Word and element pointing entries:
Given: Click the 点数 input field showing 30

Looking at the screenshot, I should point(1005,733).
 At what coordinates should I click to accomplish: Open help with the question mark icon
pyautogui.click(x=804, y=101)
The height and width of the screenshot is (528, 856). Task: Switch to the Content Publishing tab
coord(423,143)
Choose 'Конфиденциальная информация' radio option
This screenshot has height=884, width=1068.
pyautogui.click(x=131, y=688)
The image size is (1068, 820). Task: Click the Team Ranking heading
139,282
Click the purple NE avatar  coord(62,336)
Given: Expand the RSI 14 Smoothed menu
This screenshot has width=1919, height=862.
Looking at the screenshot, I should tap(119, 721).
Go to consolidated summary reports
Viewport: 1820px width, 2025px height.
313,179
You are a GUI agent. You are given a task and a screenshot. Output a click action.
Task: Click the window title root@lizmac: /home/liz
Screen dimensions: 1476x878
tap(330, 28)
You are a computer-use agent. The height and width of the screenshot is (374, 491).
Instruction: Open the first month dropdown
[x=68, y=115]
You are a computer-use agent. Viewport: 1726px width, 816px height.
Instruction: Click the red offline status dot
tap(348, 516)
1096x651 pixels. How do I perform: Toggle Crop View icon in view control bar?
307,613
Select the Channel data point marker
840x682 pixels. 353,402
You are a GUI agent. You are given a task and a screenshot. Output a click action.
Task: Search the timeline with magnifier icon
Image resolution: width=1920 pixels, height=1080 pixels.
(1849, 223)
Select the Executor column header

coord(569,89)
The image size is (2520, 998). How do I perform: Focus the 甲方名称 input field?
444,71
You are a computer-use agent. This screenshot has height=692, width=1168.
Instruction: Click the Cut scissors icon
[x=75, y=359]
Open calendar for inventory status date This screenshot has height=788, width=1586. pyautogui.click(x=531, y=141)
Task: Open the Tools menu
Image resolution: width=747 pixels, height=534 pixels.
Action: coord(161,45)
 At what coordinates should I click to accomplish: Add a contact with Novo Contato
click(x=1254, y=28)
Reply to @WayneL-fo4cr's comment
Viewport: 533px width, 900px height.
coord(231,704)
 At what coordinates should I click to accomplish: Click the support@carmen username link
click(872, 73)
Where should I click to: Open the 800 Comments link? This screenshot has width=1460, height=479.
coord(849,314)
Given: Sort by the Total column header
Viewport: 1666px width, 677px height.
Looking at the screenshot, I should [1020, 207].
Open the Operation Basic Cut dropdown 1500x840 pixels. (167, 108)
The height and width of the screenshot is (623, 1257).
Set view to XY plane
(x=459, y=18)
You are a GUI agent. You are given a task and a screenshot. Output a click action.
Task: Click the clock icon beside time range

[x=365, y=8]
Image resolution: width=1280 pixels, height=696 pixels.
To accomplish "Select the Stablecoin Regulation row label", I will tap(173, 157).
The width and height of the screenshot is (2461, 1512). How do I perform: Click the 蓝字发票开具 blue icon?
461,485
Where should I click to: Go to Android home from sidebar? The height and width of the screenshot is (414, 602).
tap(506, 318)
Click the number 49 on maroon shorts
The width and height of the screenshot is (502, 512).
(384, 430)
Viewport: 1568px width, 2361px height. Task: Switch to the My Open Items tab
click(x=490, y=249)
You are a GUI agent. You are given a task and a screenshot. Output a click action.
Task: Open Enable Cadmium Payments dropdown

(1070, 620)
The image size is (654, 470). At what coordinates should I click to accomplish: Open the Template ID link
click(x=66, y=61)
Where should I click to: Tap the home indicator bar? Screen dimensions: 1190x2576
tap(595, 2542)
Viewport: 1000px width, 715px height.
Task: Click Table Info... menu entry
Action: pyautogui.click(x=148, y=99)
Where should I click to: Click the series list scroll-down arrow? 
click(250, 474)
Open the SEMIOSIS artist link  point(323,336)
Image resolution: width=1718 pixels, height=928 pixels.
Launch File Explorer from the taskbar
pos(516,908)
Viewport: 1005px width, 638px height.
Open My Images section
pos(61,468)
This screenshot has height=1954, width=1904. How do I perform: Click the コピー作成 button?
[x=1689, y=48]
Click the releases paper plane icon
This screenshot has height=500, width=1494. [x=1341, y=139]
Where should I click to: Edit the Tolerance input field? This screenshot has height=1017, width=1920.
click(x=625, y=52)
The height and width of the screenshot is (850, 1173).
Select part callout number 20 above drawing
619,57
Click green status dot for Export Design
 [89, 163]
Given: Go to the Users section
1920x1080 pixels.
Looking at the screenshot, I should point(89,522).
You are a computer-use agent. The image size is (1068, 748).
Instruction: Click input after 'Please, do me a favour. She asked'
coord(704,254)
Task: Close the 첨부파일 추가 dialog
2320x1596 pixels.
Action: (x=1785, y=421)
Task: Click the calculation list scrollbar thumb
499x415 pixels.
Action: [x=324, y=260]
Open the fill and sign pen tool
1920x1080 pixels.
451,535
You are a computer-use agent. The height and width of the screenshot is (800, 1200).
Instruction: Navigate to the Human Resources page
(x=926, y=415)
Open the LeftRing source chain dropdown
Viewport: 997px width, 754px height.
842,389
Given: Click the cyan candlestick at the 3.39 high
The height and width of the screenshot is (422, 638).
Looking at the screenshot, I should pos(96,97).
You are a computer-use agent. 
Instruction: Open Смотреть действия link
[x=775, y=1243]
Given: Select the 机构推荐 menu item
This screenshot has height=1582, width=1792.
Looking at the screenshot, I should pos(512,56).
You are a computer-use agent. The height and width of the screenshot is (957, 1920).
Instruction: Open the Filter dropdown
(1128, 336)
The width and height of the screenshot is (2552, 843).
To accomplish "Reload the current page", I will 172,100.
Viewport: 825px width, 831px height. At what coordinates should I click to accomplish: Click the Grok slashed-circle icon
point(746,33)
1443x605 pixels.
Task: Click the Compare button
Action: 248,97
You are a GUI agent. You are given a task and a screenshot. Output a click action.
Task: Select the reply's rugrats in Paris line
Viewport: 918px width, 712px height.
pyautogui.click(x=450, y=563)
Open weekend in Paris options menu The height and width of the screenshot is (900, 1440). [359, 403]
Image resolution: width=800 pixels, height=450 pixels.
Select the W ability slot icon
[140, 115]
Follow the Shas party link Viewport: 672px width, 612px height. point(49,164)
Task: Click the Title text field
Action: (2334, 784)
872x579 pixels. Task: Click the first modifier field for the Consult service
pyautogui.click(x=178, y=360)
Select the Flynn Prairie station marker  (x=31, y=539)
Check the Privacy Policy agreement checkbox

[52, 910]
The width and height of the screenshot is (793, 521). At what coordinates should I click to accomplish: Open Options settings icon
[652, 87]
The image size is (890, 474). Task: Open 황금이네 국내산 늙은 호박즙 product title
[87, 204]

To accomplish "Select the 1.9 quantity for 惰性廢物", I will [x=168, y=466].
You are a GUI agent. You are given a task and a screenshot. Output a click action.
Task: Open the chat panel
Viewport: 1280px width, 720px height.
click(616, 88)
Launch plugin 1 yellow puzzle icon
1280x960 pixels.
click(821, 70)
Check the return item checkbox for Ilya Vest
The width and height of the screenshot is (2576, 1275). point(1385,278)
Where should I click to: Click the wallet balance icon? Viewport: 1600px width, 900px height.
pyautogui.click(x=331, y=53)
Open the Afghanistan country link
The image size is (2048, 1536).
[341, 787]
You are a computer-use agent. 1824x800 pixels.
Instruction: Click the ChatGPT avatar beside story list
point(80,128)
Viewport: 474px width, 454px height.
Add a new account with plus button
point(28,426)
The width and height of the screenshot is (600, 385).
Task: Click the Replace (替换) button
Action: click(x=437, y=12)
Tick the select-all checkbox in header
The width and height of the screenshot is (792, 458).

(Task to carry out) Give the part of the material above that opens with the line containing "is (374, 491)." and closes with the line containing "840x682 pixels. 353,402" as a Markdown table, with its row number under "No." and the line itself under "Entry", leaving out blank lines.

(Answer to this task)
| No. | Entry |
|---|---|
| 1 | You are a computer-use agent. The height and width of the screenshot is (374, 491). |
| 2 | Instruction: Open the first month dropdown |
| 3 | [x=68, y=115] |
| 4 | You are a computer-use agent. Viewport: 1726px width, 816px height. |
| 5 | Instruction: Click the red offline status dot |
| 6 | tap(348, 516) |
| 7 | 1096x651 pixels. How do I perform: Toggle Crop View icon in view control bar? |
| 8 | 307,613 |
| 9 | Select the Channel data point marker |
| 10 | 840x682 pixels. 353,402 |